All News 16:54 April 05, 2016

SEOUL, April 5 (Yonhap) -- A score of South Koreans gathered at a cemetery in Seoul on Tuesday, also Arbor Day, to hold a memorial commemorating the 85th anniversary of the passing of Japanese forest engineer Takumi Asakawa.

The people at the event, organized by a civil aid group called the Seoul International Friendship Organization, bowed their heads in prayer in front of his grave to pay tribute to the Japanese man who had devoted himself to the reforestation of Korea in the early period of the 1910-45 Japanese colonial rule over the Korean Peninsula.

He worked at a forestry research center affiliated with the Japanese Government-General of Korea, developing advanced techniques to cultivate young trees that helped the peninsula to regain its forests following Japan's relentless seizure of logs from what was then its colony.

Hailing from Hokuto, Japan's Yamanashi Prefecture, Asakawa also devoted great efforts in cooperation with his older brother Noritaka, who came to Korea one year earlier than him, to preserve and promote Korean culture and art. Asakawa's affection toward Korean art pieces, including Korean ceramics, led to his contribution to the foundation of the National Folk Museum of Korea.

He died at the age of 40 in 1931 and was buried here in accordance with his wishes.

Among those attending Tuesday's event was Masakazu Oshiba, vice mayor of Asakawa's hometown of Hokuto. Oshiba said in his eulogy, "I was very impressed last year when a Korean news organization chose Mr. Asakawa as one of the 100 foreigners who had contributed to the development of Korea," expressing his thanks to South Korea for remembering Asakawa.
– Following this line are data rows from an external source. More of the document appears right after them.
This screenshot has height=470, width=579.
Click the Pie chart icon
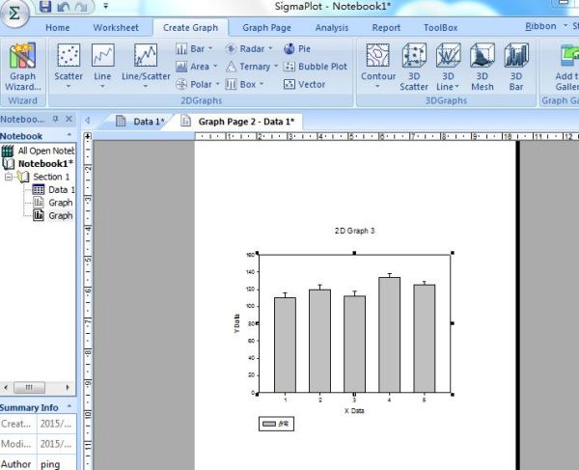(297, 48)
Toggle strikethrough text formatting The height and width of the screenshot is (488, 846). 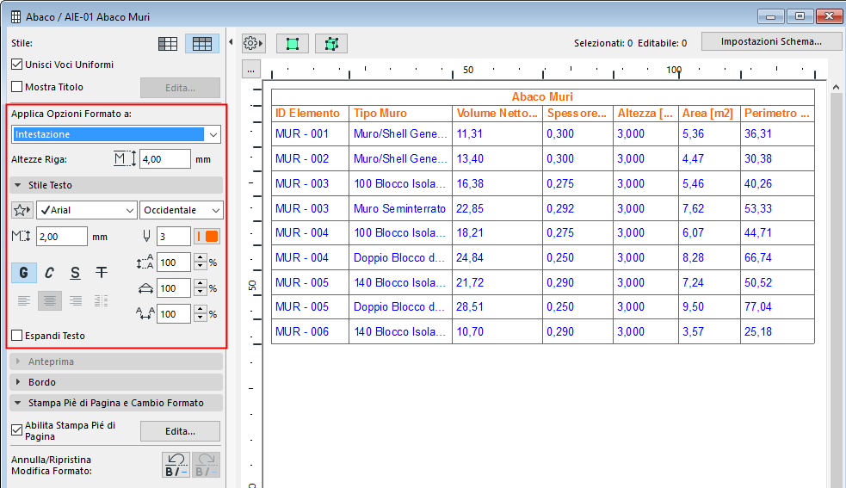102,273
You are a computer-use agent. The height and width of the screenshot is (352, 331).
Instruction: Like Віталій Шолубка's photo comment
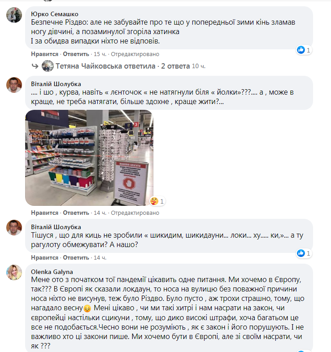[45, 213]
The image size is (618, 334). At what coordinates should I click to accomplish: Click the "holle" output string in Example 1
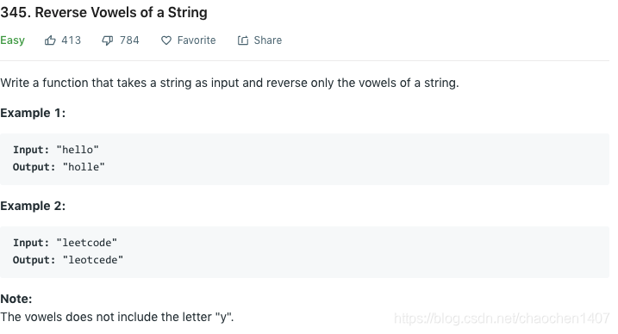click(x=84, y=167)
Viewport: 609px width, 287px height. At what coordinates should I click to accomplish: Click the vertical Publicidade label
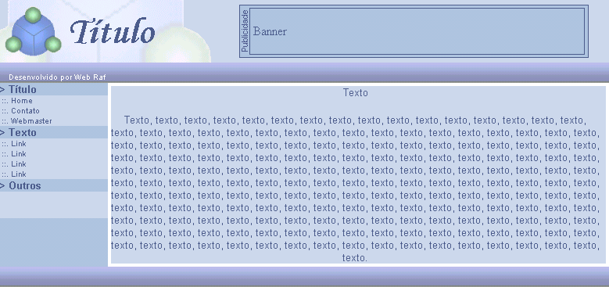245,31
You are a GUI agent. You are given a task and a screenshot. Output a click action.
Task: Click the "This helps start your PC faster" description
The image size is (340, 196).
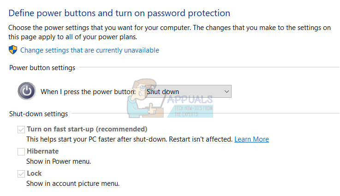click(x=129, y=139)
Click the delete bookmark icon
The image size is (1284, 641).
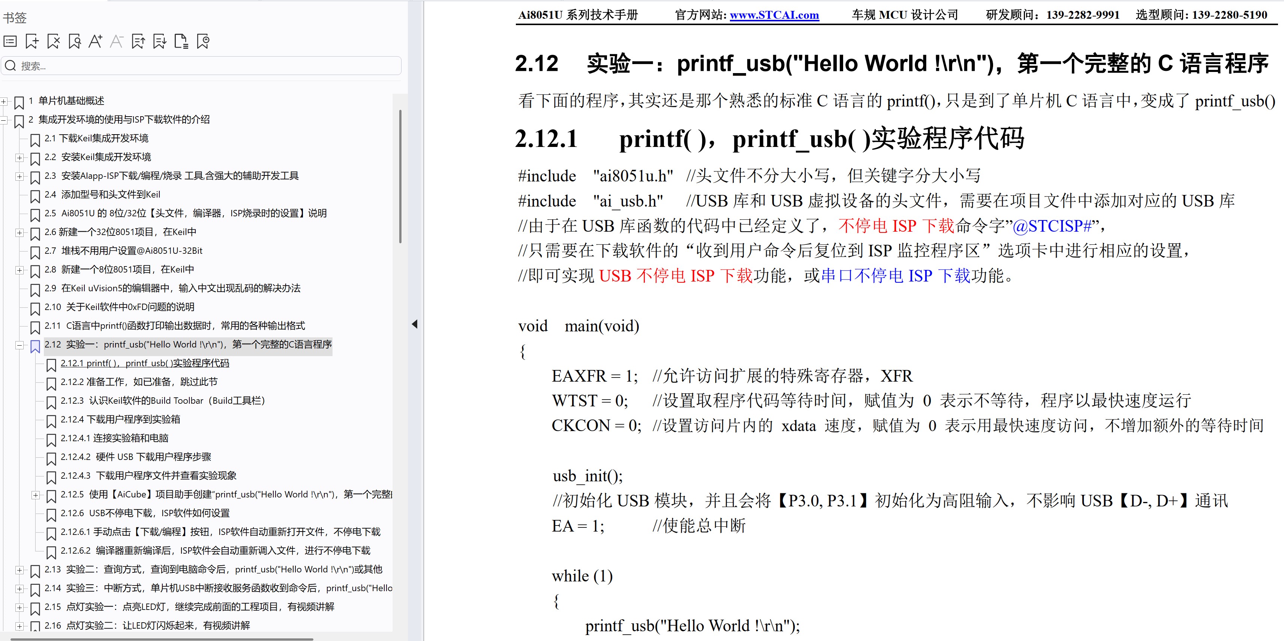53,41
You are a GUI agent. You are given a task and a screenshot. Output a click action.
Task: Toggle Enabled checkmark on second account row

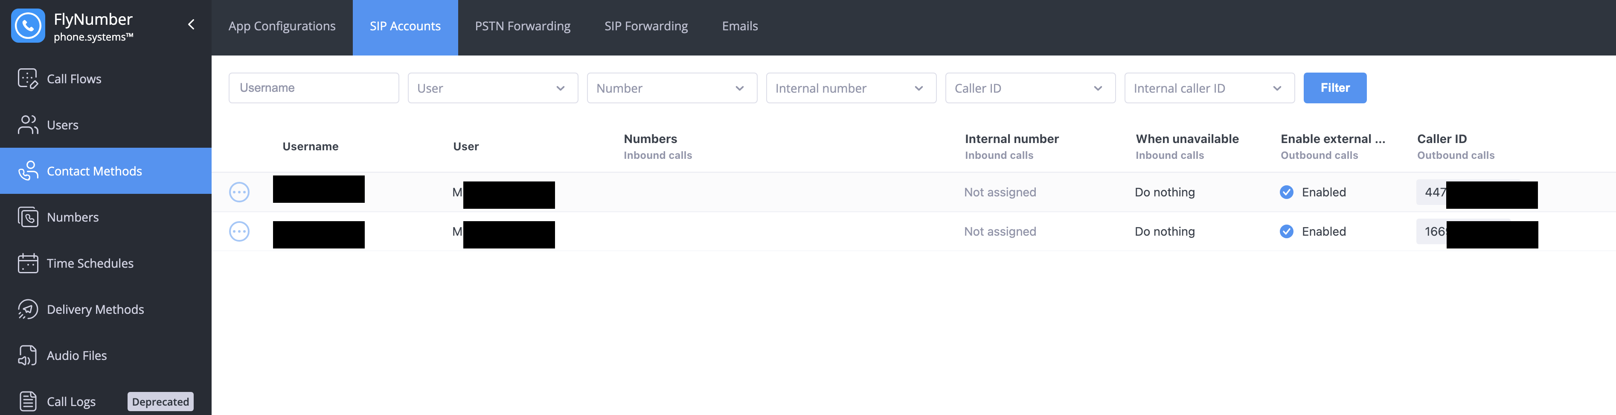(1286, 232)

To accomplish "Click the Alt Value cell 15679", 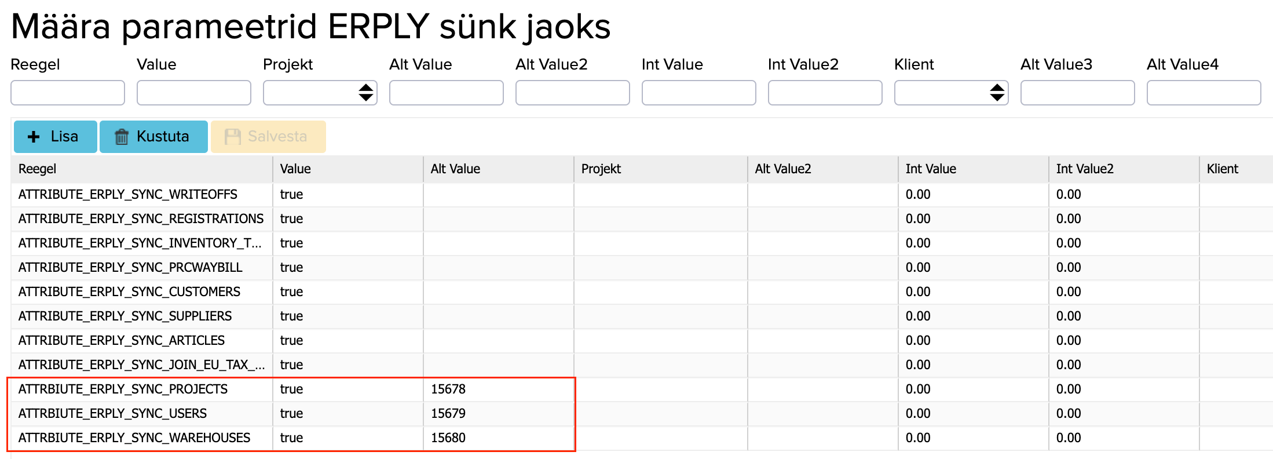I will tap(448, 414).
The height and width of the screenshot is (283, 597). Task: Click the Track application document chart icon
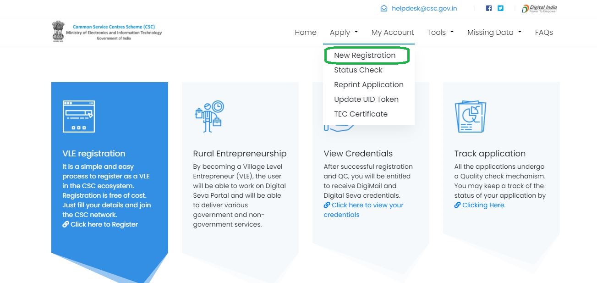[x=470, y=117]
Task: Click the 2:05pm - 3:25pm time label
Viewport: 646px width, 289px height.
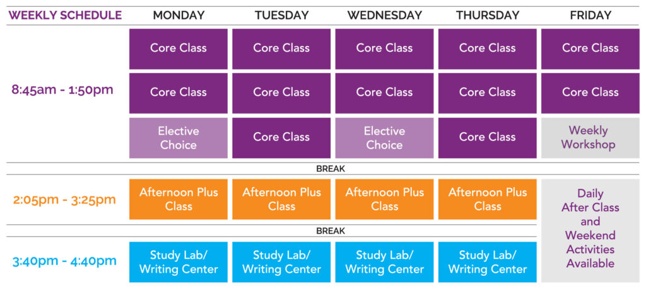Action: pos(64,200)
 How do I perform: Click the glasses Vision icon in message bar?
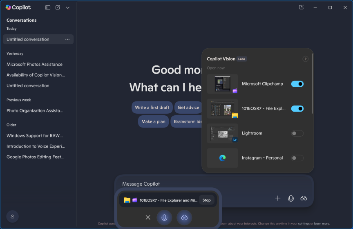point(304,198)
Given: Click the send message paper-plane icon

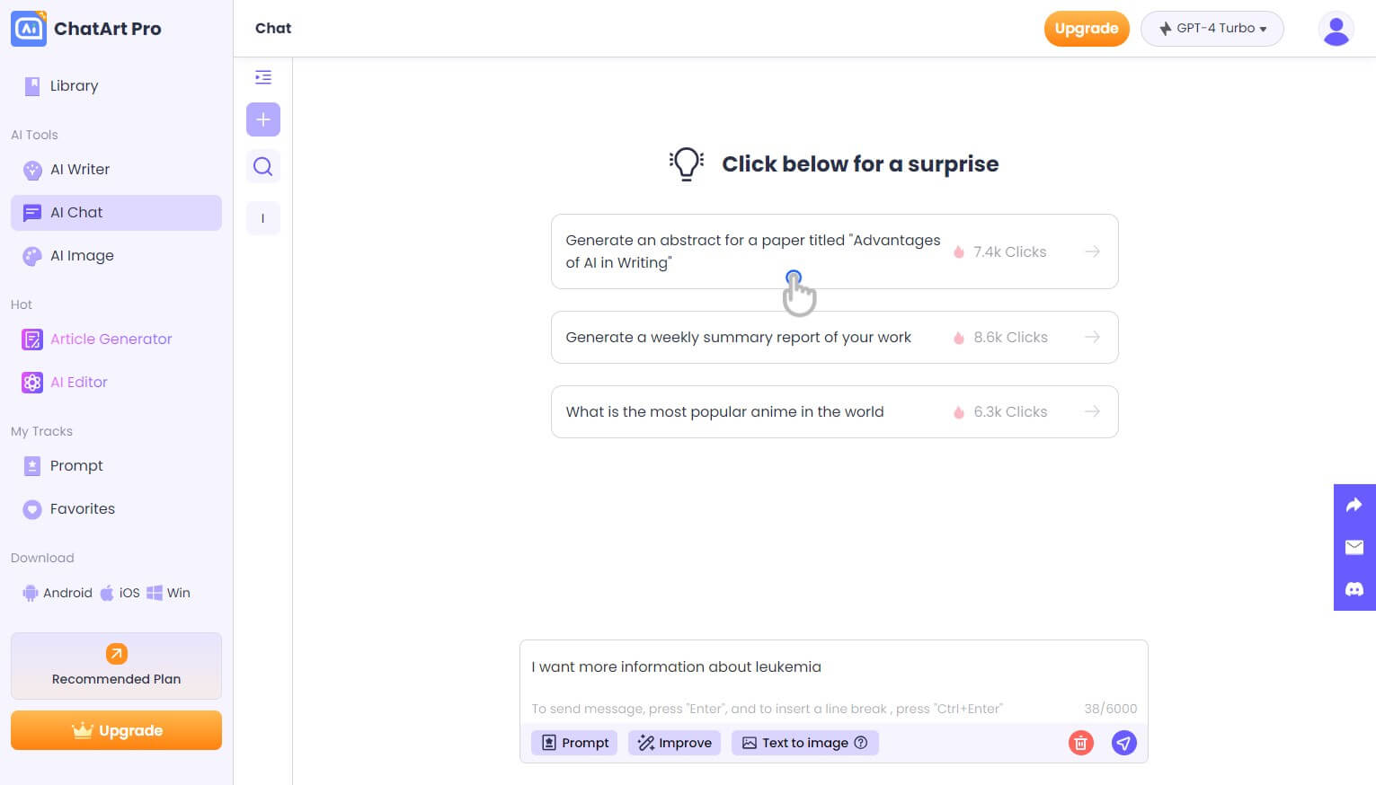Looking at the screenshot, I should 1124,743.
Chung Jong-bae, a poet, said the achievements of Asakawa have been ignored by right-wing activists in Japan and fallen out of the spotlight in South Korea because he was Japanese. "I am happy that calls for his achievements and thoughts have risen," Chung said.

A high school student who took part in the memorial, Choi Rak-chun, wished he himself to make efforts to help South Korea and Japan coexist peacefully based on Asakawa's past achievements in Korea.